Hence, from the citizen’s point of view, abolition of Gram Panchayats and their replacement with a non-responsive bureaucratic system wherein builders, industrialists and those with ‘money bags’ have access to the officials in the Authority and absence of any institutional mechanism like the Gram Sabha has made them weak and helpless. To cope with rapid changes due to urbanisation happening all around itself was taxing enough and added to that their disenfranchisement in local government elections has further accentuated their problems. This democracy deficit is something which only those who have been left without a vote in local government elections experience most acutely and especially the residents of erstwhile Gram Panchayats. However, it would be of interest to examine why no such demand is being made by residents of the urban areas. Is it because of the emergence of the concept of exclusive ‘gated community’ where first the builder/developer and then the residents through their Resident Welfare Associations are tasked with performance of civic functions even if residents have to pay huge amount as O&M charges? Or is it that the expectation of citizens from urban local governments is so low that they do not care whether they have an urban local government or not?

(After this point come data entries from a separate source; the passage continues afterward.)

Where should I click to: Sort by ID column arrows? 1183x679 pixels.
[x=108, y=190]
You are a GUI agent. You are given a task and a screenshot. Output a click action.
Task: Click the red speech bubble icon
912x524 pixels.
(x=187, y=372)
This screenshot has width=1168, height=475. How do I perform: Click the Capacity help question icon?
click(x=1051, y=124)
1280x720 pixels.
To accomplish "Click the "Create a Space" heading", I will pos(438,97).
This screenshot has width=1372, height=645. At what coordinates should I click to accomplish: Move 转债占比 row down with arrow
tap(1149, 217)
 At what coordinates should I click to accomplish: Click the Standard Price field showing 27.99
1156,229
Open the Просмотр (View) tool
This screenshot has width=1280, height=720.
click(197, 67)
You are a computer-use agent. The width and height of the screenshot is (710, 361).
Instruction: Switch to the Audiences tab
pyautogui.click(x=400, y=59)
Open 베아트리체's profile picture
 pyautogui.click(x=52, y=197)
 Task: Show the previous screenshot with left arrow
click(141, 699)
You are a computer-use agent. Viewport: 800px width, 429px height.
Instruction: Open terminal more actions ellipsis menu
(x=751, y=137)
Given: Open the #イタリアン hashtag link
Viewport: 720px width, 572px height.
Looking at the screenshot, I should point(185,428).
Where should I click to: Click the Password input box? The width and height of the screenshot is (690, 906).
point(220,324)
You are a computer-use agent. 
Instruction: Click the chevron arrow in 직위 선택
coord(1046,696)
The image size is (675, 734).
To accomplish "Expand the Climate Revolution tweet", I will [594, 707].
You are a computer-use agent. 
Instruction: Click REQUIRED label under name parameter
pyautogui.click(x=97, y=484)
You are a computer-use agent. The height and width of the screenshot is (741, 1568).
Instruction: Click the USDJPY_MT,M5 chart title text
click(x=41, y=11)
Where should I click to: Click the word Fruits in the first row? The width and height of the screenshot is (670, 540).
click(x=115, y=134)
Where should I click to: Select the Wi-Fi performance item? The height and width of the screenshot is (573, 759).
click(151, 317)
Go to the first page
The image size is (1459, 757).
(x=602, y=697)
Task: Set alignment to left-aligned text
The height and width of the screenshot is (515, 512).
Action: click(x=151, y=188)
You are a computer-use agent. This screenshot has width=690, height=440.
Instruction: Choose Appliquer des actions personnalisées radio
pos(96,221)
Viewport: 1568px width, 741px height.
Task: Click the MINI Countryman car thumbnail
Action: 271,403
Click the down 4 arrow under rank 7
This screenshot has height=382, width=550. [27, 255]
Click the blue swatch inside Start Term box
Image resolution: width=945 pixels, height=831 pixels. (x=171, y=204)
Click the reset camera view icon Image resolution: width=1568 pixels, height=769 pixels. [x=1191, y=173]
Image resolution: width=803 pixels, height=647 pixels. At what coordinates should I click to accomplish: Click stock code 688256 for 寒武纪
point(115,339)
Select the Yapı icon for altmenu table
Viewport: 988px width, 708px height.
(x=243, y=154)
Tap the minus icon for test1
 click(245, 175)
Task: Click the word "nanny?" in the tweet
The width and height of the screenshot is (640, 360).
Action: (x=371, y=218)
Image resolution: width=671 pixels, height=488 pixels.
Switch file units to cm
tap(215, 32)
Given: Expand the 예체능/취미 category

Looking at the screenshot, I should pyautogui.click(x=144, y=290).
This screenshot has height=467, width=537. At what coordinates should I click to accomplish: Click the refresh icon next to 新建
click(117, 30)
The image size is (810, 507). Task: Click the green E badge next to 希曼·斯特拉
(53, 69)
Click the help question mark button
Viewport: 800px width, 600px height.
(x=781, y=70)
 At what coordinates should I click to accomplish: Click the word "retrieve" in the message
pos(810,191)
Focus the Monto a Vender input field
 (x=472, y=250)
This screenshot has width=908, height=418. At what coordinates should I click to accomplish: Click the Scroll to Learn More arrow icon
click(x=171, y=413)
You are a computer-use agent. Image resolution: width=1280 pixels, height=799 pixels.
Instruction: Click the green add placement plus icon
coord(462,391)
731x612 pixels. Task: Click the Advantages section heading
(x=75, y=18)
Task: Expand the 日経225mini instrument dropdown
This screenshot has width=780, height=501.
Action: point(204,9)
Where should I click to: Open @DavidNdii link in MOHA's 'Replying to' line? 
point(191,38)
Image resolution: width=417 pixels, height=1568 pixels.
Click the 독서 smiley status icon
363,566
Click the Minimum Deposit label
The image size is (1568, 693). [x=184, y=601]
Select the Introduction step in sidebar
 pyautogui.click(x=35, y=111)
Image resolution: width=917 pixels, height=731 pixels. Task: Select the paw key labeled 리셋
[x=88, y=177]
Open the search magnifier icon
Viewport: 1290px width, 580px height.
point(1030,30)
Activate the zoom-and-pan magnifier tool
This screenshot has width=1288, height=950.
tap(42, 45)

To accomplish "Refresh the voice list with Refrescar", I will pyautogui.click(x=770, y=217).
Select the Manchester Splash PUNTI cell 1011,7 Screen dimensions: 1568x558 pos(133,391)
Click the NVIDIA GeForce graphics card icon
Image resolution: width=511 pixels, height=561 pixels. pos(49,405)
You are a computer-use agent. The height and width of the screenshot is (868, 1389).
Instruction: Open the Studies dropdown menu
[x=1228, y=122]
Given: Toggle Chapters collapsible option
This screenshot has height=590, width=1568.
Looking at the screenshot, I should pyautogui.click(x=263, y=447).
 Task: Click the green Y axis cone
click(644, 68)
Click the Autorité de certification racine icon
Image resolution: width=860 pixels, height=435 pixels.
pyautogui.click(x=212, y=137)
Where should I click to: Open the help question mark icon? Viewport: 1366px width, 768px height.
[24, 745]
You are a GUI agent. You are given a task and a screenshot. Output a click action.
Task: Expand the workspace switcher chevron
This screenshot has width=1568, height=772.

Without governance reforms in these industrial development areas, the situation is likely to get worse. Government of Uttar Pradesh is likely to set up several new industrial townships in near future. Citizens of these notified areas would first lose their Panchayats and then would not get the Municipality or Municipal Corporation which Article 243Q promised. This is double whammy. In my view, not only is Section 12A of UPIADA, 1976 violative of the spirit of Article 243 and Part IX and Part IXA of the Constitution but entire Act needs to be looked afresh and appropriate governance structures need to be put in place which provides citizens right to vote and exercise control over the executive and makes the local government an accountable, transparent and responsive institution. Whether or not citizens will have a voice in matters of governance, even in so called ‘industrial townships’ in 21st century, is something that cannot be swept under the carpet any longer.  A case in point is the establishment of Bokaro Steel City Municipal Corporation in 2017 in Jharkhand to oversee the city’s civic administration, infrastructure development and public services. Democracy deficit in the world’s largest democracy and India’s most populous State is surely a blot and must be addressed at the earliest.

 

(Author is Visiting Faculty in Gokhale Institute of Politics & Economics, a member of Pune International Centre and is a former civil servant. Views expressed are personal.)